# Required task
Rewrite the items starting with the line that contains "Tinh dầu ngọc lan tây (hoàng lan) (118, 1985)" and going on through the end of the items, replacing "Tinh dầu tràm" with "Tinh dầu bạc hà" and leaving everything else unchanged.

Dataset items:
━━━━━━━━
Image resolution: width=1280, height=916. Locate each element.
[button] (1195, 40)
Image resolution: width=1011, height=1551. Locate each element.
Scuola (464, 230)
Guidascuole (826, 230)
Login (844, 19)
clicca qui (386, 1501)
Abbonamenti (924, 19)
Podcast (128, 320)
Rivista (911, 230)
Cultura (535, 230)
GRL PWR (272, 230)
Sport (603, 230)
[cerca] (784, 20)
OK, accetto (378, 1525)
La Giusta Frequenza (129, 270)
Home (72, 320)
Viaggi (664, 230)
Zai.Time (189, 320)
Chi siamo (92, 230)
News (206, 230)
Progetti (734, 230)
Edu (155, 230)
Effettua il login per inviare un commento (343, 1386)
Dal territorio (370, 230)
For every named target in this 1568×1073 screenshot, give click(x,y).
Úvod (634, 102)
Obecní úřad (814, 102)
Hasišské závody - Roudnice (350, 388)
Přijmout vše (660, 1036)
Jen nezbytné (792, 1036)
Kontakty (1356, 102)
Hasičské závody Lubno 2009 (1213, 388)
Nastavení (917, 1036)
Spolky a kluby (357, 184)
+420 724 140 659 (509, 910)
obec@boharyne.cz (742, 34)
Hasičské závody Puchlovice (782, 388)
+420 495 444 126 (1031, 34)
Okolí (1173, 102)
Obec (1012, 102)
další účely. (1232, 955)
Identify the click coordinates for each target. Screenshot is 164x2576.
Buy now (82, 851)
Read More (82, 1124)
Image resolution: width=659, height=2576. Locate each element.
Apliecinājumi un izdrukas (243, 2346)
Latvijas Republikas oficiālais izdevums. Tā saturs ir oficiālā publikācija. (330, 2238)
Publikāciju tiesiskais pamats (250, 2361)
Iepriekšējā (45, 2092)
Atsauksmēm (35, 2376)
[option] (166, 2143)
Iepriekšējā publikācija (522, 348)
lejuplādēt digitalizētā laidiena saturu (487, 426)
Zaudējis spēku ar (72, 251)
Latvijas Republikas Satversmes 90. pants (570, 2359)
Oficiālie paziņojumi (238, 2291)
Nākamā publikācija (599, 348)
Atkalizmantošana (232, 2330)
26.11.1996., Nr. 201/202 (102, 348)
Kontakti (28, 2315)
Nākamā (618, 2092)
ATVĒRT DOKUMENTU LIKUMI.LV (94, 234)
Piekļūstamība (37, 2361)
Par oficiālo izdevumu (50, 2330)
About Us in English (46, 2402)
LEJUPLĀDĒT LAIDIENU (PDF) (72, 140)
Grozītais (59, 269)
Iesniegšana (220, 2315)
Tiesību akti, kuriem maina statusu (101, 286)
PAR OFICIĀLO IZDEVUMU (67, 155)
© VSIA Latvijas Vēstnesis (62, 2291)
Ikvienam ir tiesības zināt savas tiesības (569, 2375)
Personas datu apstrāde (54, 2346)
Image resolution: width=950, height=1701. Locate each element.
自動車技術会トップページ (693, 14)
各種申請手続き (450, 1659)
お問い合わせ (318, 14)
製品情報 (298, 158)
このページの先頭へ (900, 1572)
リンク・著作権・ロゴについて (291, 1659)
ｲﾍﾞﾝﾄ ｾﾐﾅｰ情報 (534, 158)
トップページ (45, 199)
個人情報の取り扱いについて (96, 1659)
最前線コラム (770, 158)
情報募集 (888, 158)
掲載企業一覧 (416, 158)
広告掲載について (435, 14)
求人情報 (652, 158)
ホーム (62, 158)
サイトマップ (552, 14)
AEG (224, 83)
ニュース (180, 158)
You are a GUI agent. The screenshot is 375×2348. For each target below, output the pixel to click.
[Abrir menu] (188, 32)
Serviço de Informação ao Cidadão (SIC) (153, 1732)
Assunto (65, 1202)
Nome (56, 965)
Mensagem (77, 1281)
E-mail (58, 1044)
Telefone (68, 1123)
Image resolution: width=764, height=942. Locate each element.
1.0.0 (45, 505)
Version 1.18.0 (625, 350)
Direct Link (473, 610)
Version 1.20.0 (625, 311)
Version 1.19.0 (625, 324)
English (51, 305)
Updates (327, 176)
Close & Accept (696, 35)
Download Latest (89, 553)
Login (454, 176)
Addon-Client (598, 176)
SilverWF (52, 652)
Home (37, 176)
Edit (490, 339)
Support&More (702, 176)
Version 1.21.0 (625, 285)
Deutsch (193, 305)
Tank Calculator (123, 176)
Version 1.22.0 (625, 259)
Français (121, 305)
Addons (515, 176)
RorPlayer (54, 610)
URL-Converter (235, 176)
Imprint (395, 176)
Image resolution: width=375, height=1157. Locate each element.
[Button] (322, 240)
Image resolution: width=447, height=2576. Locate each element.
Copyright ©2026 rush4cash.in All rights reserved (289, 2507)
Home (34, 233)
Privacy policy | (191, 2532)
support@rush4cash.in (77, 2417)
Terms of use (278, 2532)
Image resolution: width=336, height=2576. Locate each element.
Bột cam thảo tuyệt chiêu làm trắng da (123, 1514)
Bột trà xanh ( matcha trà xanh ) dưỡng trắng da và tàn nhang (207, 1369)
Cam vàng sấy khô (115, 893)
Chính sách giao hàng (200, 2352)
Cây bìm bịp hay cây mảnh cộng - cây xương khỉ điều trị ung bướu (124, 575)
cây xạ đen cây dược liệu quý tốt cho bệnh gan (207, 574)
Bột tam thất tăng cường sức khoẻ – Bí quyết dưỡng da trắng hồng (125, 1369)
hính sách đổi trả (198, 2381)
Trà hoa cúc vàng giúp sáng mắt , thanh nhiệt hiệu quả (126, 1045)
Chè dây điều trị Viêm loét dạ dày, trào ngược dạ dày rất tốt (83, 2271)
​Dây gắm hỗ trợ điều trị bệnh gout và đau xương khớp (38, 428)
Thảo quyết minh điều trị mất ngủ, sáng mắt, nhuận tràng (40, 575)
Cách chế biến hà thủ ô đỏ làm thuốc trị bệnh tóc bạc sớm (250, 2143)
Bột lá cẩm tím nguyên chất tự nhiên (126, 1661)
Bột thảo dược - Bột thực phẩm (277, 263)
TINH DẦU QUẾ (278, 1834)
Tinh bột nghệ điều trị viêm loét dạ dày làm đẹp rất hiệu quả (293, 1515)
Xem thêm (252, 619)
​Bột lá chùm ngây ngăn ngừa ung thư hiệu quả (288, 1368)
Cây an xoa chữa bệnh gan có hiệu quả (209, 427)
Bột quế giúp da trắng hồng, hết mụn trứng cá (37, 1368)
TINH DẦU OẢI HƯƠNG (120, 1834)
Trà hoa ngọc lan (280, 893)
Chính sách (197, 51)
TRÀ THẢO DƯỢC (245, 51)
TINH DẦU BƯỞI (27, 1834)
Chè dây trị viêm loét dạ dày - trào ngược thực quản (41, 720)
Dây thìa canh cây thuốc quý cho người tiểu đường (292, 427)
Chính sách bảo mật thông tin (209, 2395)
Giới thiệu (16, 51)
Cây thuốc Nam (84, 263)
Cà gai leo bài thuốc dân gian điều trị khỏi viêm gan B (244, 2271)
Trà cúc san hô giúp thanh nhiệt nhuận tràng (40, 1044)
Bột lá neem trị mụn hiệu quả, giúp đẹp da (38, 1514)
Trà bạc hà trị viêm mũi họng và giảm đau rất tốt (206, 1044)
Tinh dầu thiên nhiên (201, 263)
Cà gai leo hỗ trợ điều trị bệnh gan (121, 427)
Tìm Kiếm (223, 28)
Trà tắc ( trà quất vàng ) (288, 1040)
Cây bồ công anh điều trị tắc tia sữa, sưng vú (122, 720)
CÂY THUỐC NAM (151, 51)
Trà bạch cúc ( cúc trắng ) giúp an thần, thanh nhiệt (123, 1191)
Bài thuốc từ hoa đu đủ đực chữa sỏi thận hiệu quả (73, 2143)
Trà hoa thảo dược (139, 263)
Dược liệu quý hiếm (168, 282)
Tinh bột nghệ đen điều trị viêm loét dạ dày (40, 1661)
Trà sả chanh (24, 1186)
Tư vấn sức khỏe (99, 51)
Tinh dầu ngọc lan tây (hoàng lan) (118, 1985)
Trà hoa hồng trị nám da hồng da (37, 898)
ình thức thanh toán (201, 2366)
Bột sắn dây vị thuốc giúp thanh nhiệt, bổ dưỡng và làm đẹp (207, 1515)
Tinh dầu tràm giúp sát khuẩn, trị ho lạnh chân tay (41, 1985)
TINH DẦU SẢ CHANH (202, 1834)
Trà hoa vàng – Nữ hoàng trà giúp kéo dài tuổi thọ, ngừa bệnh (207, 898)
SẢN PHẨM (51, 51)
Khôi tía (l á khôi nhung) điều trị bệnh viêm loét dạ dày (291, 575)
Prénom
━━━━━━━━
# Task output
Tinh dầu ngọc lan tây (hoàng lan) (118, 1985)
Trà hoa hồng trị nám da hồng da (37, 898)
ình thức thanh toán (201, 2366)
Bột sắn dây vị thuốc giúp thanh nhiệt, bổ dưỡng và làm đẹp (207, 1515)
Tinh dầu bạc hà giúp sát khuẩn, trị ho lạnh chân tay (41, 1985)
TINH DẦU SẢ CHANH (202, 1834)
Trà hoa vàng – Nữ hoàng trà giúp kéo dài tuổi thọ, ngừa bệnh (207, 898)
SẢN PHẨM (51, 51)
Khôi tía (l á khôi nhung) điều trị bệnh viêm loét dạ dày (291, 575)
Prénom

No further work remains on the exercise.